There's no audio card that would help with performance in Macs, so that's not a total loss.  You can always get a USB or Firewire audio device to get 5.1 sound.  But the lack of video card and Altivec is a bummer.


----------



## a2daj (May 4, 2004)

Lycander said:
			
		

> Maybe I can redeem myself. I found this review: http://www.insidemacgames.com/reviews/view.php?ID=156
> 
> Apparently Creative Labs did release a SoundBlaster Live! card for the Mac back in 2001. The problem? It sucked ass. Quoting the review author: "This product does not work at all in Mac OS X and is extremely disappointing in Mac OS 9.x.
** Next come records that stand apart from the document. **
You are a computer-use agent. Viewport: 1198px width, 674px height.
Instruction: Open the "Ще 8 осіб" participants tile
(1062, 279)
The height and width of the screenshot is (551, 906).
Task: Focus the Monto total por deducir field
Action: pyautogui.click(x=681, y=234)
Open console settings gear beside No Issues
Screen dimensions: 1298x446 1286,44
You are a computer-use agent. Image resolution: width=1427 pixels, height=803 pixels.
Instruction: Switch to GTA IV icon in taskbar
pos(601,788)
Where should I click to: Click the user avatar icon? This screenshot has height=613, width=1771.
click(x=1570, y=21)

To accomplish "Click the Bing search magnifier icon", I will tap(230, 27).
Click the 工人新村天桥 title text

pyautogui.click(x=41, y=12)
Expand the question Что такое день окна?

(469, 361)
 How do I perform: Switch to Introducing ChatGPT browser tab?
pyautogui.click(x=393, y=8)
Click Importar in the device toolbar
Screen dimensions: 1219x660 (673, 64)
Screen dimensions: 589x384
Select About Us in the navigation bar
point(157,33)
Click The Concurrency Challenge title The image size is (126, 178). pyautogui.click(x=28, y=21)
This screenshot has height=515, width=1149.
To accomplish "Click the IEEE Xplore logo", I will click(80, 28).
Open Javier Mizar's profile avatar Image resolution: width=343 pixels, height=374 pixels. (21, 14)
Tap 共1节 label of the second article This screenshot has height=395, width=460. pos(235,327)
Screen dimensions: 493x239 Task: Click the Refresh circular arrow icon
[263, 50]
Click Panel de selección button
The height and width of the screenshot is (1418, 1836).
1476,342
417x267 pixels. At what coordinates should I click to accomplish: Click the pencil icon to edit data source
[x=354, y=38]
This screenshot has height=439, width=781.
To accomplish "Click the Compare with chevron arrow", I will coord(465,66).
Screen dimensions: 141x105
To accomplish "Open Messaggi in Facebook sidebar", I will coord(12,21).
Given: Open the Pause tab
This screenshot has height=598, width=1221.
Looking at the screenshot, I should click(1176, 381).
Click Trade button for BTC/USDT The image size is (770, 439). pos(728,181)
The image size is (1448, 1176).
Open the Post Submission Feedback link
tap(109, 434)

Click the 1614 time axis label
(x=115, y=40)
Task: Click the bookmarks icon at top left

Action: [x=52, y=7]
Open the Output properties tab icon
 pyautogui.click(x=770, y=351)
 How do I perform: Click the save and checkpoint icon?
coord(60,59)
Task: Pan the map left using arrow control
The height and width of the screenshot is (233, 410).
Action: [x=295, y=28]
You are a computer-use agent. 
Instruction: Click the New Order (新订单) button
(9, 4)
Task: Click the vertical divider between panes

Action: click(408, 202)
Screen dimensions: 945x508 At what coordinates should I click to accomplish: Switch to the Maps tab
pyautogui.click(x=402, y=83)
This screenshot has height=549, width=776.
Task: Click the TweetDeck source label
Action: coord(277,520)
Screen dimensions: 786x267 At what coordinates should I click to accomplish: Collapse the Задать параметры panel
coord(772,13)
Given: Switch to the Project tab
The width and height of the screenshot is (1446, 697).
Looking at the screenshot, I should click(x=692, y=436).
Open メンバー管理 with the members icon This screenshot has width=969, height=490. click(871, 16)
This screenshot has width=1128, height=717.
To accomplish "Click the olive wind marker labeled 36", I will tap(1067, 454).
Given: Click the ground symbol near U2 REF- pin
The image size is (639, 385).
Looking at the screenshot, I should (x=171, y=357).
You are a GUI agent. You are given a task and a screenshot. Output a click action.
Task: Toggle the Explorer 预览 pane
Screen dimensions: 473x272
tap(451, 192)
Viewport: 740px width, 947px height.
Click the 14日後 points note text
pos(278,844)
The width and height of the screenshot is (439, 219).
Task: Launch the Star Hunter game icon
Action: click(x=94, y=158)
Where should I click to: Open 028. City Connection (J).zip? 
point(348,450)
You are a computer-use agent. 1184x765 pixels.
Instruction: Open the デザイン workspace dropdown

Don't buy one."
> 
> ...




Gah!! I had a really long post but the forum didn't post it...  I'll have to shorten this one.

I had a SBL in my Mac until I bought a Radeon 9800 Pro.  Since the R9800 doesn't accelerate OS 9 graphics and the SBL is an OS 9 only card, it went into a drawer.  Creative support sucked.  They had one patch released 1.25 years after the product shipped and it didn't fix some of the glaring bugs like it claimed to fix.  There are a couple of employees who are real cool, one of which is still trying to get some OpenSource OS X SBL drivers going but hasn't had any luck.  However, some key uppermanagement folks suck big time.  They're pretty much responsible for lack of Mac support.  They probably point to poor sales of the SBL, but the poor sales of the SBL were due to the fact the drivers and support sucked.  

As of 10.2.3 there's been some limited USB Audio support with some Creative USB devices.  I think much of it has to do with generic USB audio support.  10.3.3 apparently has the best "support".   But it's by no means a supported configuration.  

Someone claimed that Apple and Creative are working together to get generic drivers for all of Creative's cards but further interrogation led to the person making the claim disappearing.  Maybe he was making an assumption based upon some comments in the link above (CreativeOne is a Creative marketing guy who is trying to get opensource SBL drivers going).  I can see it possible that Apple and Creative are working on USB drivers together, but haven't heard anything about PCI card support, which I think is more important when we're talking about hardware acceleration.


----------



## Lycander (May 5, 2004)

Well there's a EMU10K1 driver for Linux. Was hoping it could be ported, however I also found out that it's not hw accelerated either. Just basic sound support. For a minute there I was tempted....


----------



## a2daj (May 5, 2004)

Lycander said:
			
		

> Well there's a EMU10K1 driver for Linux. Was hoping it could be ported, however I also found out that it's not hw accelerated either. Just basic sound support. For a minute there I was tempted....




Those developers who were(are?) working on the opensource drivers are trying to use the Linux drivers as a starting point.  If I had time I'd try and help them but time is one thing I cannot spare.


----------



## Lycander (May 5, 2004)

Even if they got the Linux EMU10K1 driver ported we'd only get basic sound support. But if it's stable and works in OSX that just might make up for all those years and all those angry customers.


----------